The page is supposed to show only temporarily, but sometimes it sticks around for longer than it should. That means your site will be offline for far longer than you intended, which can be bad for everything from your brand reputation to search engine ranking.
Another problem that a lot of website owners have with WordPress maintenance mode is that the page is overly basic. It has limited messaging, which doesn’t exactly clue your visitors into what’s going on and how long the site will be down for. If branding is a concern, there’s a way to rectify this.
In this article, we’re going to cover the ins and outs of the WordPress maintenance mode. We’ll explain why and how it happens, common problems users face with it and options for creating a more stylized maintenance page.
Note: Before you perform any type of maintenance or work on your site, it’s smart to back it up. Here are the WordPress backup plugins we recommend.

What is WordPress Maintenance Mode?

This feature is built into the WordPress core, and it got its start with version 3.0. When you update a plugin, theme or installation, the maintenance mode page and messaging is shown to visitors. The message says, “Briefly unavailable for scheduled maintenance. Check back in a minute.” And that’s all there is to the page. As you can see in the screenshot below, nothing else is there – it’s just a blank page otherwise.
WordPress Maintenance Mode:  Page
When your site’s in maintenance mode, WordPress also returns a 503 HTTP (which means “service unavailable”) status code, which tells the search engine (Google, most likely) that you’re working on the page or that something went wrong with your website and to check back in a bit. This code is good for your SEO, because it tells Google that your site’s only down temporarily, so it won’t harm your ranking.
P.S. While your site won’t be viewable by visitors, it can still be accessed by administrators. You can log in and edit your site as usual.

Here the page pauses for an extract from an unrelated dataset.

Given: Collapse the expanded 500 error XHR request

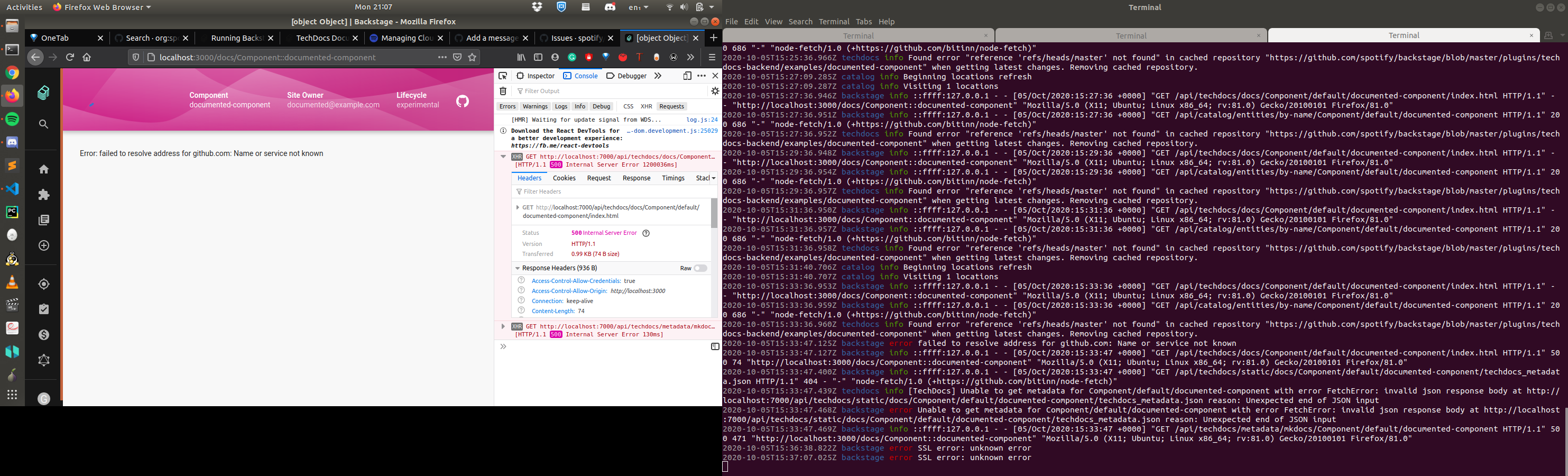Looking at the screenshot, I should (503, 157).
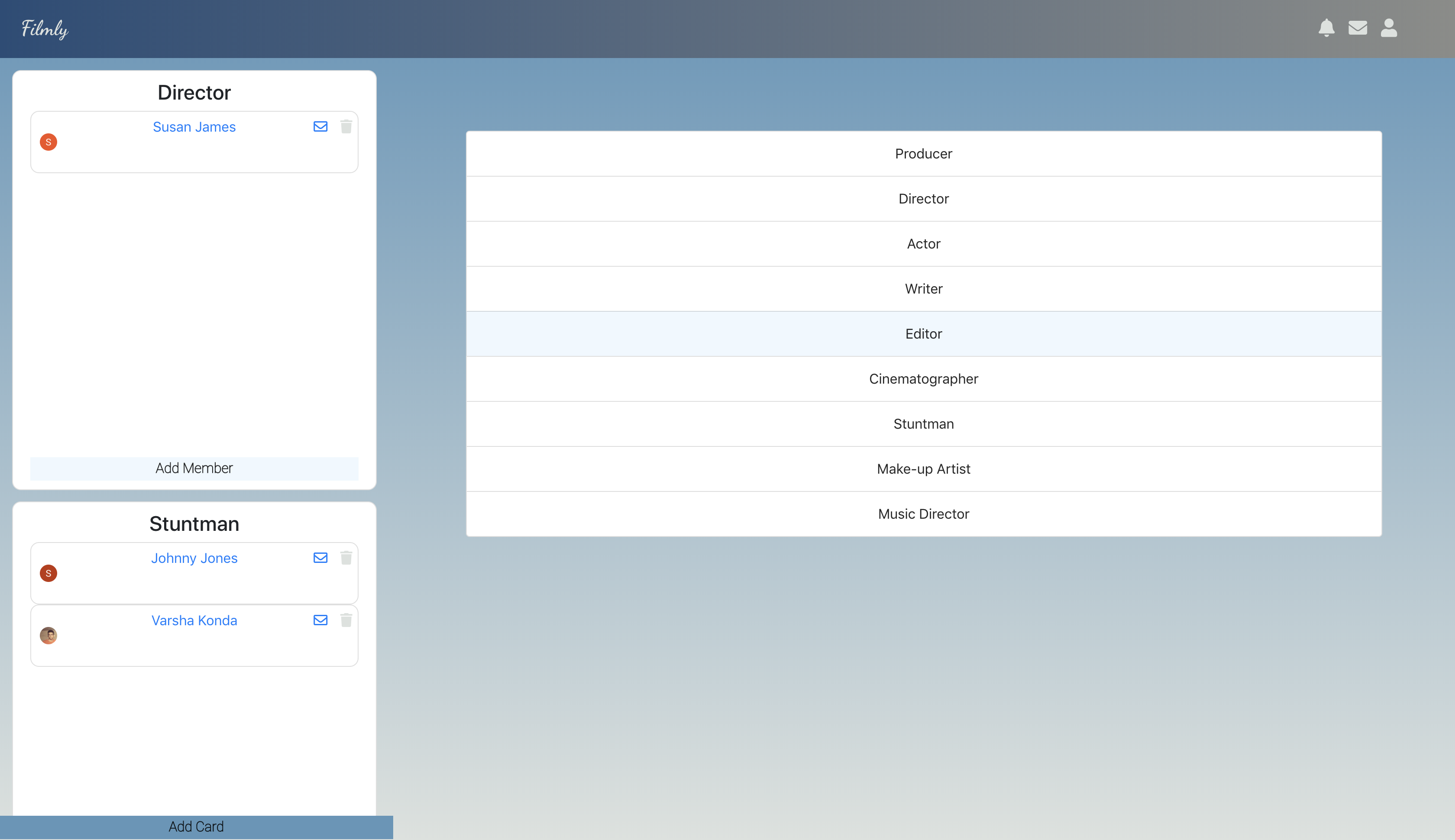
Task: Email Johnny Jones via envelope icon
Action: click(x=320, y=557)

What Makes Maintenance Mode Appear?

When your WordPress website is being updated or something is being installed, other backend processes are temporarily stopped. Usually, this pause only lasts a few seconds (the exact duration depends on how many updates there are and their sizes). WordPress uses the wp_maintenance() function, creating a temporary .maintenance file for your website. That file contains the maintenance mode message. Once your website updates are finished, the file is auto-deleted, and your website goes back to normal…assuming all is working correctly.

Getting Stuck in Maintenance Mode

It’s not uncommon for a website to get stuck in maintenance mode. It’s also possible that you’ll have trouble logging into your site if it’s stuck in maintenance mode – so neither you nor your visitors will be able to access your site in the back or front end.
WordPress maintenance mode tends to get stuck if there’s some type of conflict and the .maintenance file thinks updates are still occurring even if they’ve really been completed. This can happen if you try to leave or refresh the updates screen while an update is still working.
It’s also possible that you have a plugin or theme that’s not compatible with your WordPress version – something that can be made obvious when you try to run an update. An outdated version of WordPress or an outdated plugin or theme could end up having compatibility issues. The lesson? Keep everything as up to date as possible.